Текстовый фрагмент:
----

В рассказе есть все то, что можно было встретить в обычных «осколочных» рассказах. Сколько раз острили в юмористических журналах и над сварливыми хозяйками и над подвыпившим человеком, с которым происходят всяческие недоразумения! Но у Антоши Чехонте все это было преображено улыбкой над трагикомедией жизни «маленького человека». Этого и не заметил Лейкин. Не увидел он и того, что фигура Дашеньки — классическая фигура, с ее маниакальной ограниченностью, с этим взглядом, устремленным в одну точку, с этой страшной погруженностью в пустяки жизни. Лейкин ничего не заметил в рассказе, кроме забавности. Его взгляд, подобно взгляду Дашеньки, был устремлен в одну точку и замечал только пустяки, «осколки» жизни. Это был профессионально «осколочный» взгляд.
А Чехов сделал свое новаторское дело. «Низкий жанр» юмористической безделушки, крошечного рассказика он поднимал до высот шедевров мировой литературы, учился выражать в пределах этого жанра глубочайшие мысли, создавать монументальные образы.

----

Исходные данные:
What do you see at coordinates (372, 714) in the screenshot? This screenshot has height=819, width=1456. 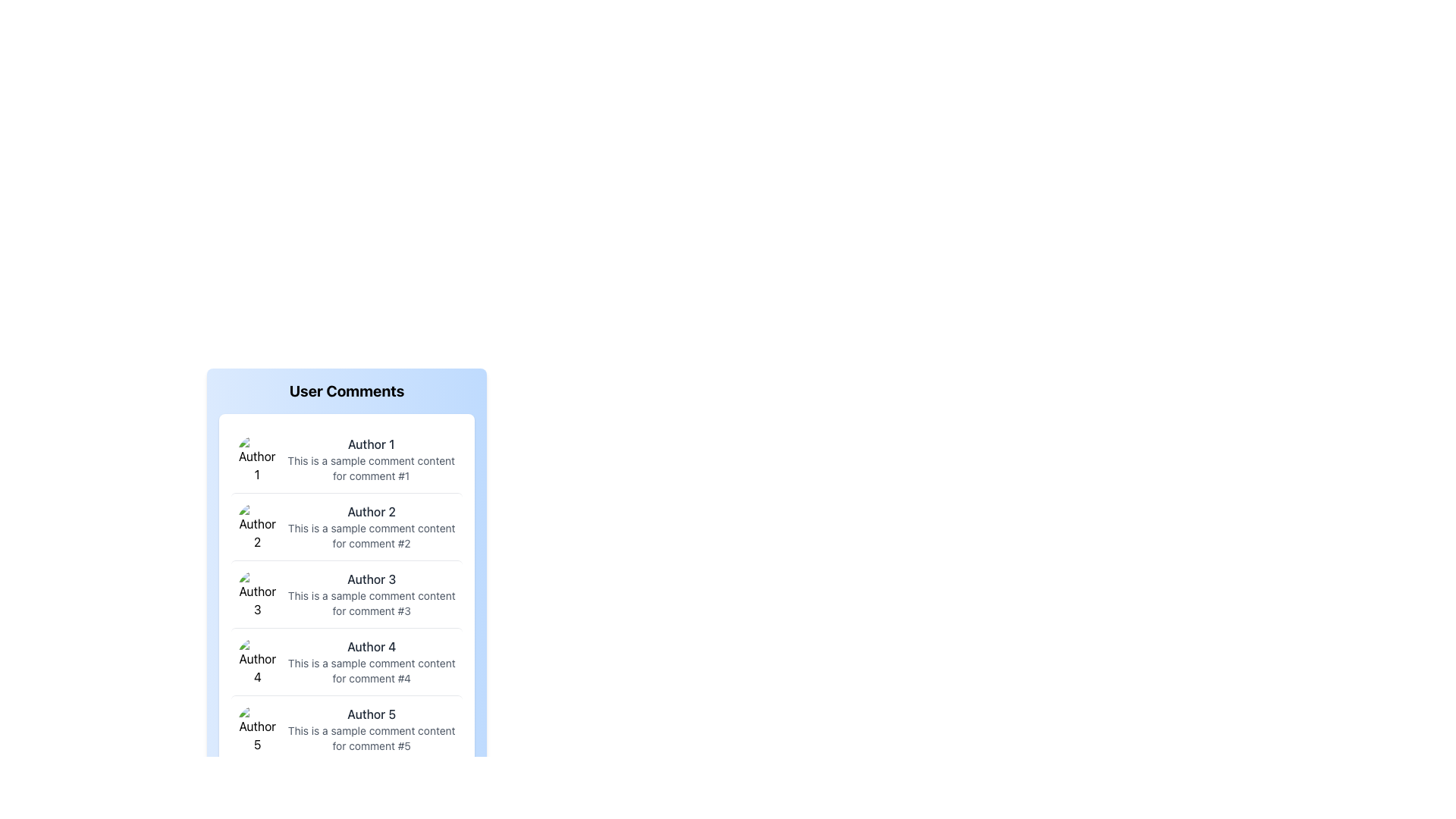 I see `the text label displaying the author name of the fifth comment in the comment section, which is located above its corresponding comment text and aligned with an icon to its left` at bounding box center [372, 714].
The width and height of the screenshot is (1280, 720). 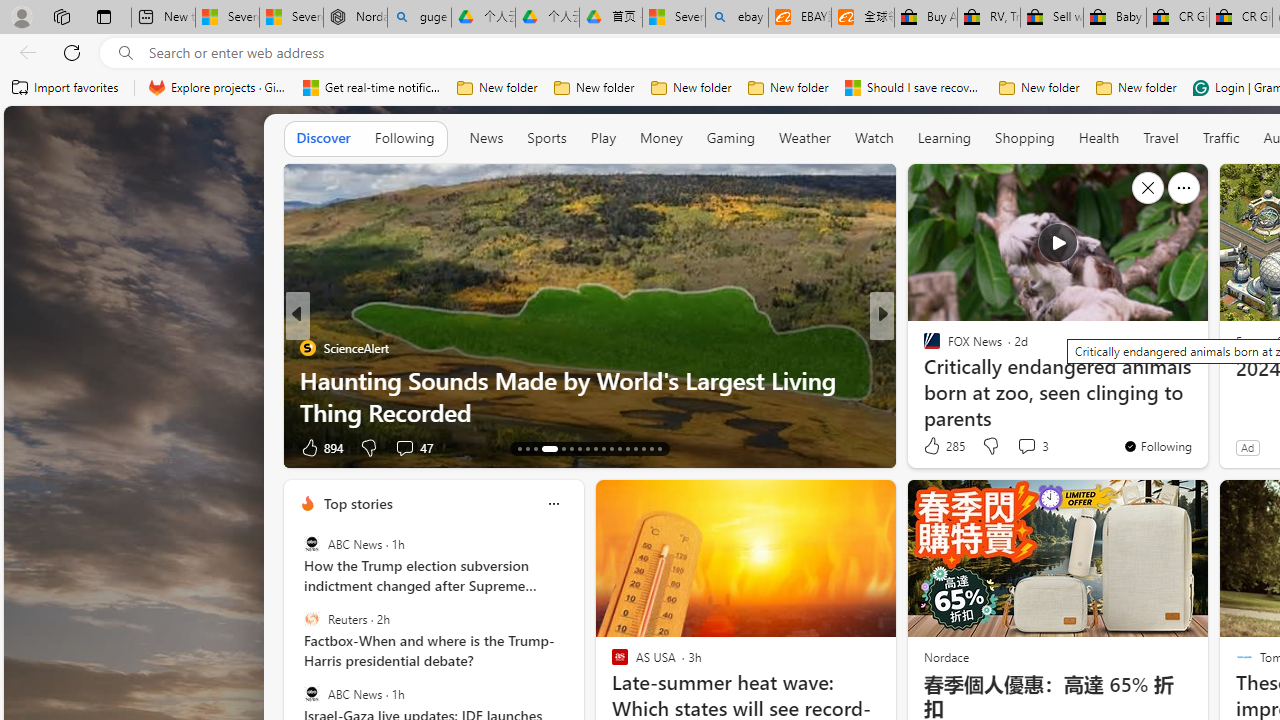 What do you see at coordinates (1113, 17) in the screenshot?
I see `'Baby Keepsakes & Announcements for sale | eBay'` at bounding box center [1113, 17].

----

Продолжите отрывок о раннем творчестве Чехова, начав сразу после его последнего предложения. Листинг для работы не понадобится.

Письменный ответ:
Удивительно гармонирует со всем писательским и человеческим обликом Чехова даже эта скромность рождения его новаторского таланта. Он не претендовал ни на какие перевороты в литературе, он честно писал бытовые сценки, рассказики для юмористических журналов, выдержанные во всех правилах «низкого» жанра. Но его скромная бытовая сценка вдруг оказалась «Унтером Пришибеевым» — монументальным образом, стоящим в одном ряду с самыми знаменитыми сатирическими образами мировой литературы. Пришибеев — такое же популярное, всем знакомое лицо, как Чичиков, Собакевич, Ноздрев, Хлестаков, Иудушка Головлев, щедринские помпадуры. А ведь Пришибеев — не герой романа или повести, он всего лишь персонаж крошечной «бытовой сценки». Но мы знаем его характер, все его обличие. «Пришибеевщина» стала символом наглого и глупого самодовольства, самоуверенного невежества, хамского высокомерия, грубого и нелепого вмешательства не в свое дело, стремления «пресечь», подавить все живое. А для своего времени образ Пришибеева был символом всех реакционных сил эпохи с их стремлением «подморозить», остановить самую жизнь страны. Какая же сила мастерства нужна была для того, чтобы в крошечном рассказе соорудить такой классический монумент, создать такой выпуклый, многозначный характер!
Выглядел «Унтер Пришибеев» с внешней стороны совсем скромно. Сколько печаталось в журналах и газетах бытовых сценок, в которых фигурировали отставные дядьки вроде Пришибеева, любители поучать «невежественный народ».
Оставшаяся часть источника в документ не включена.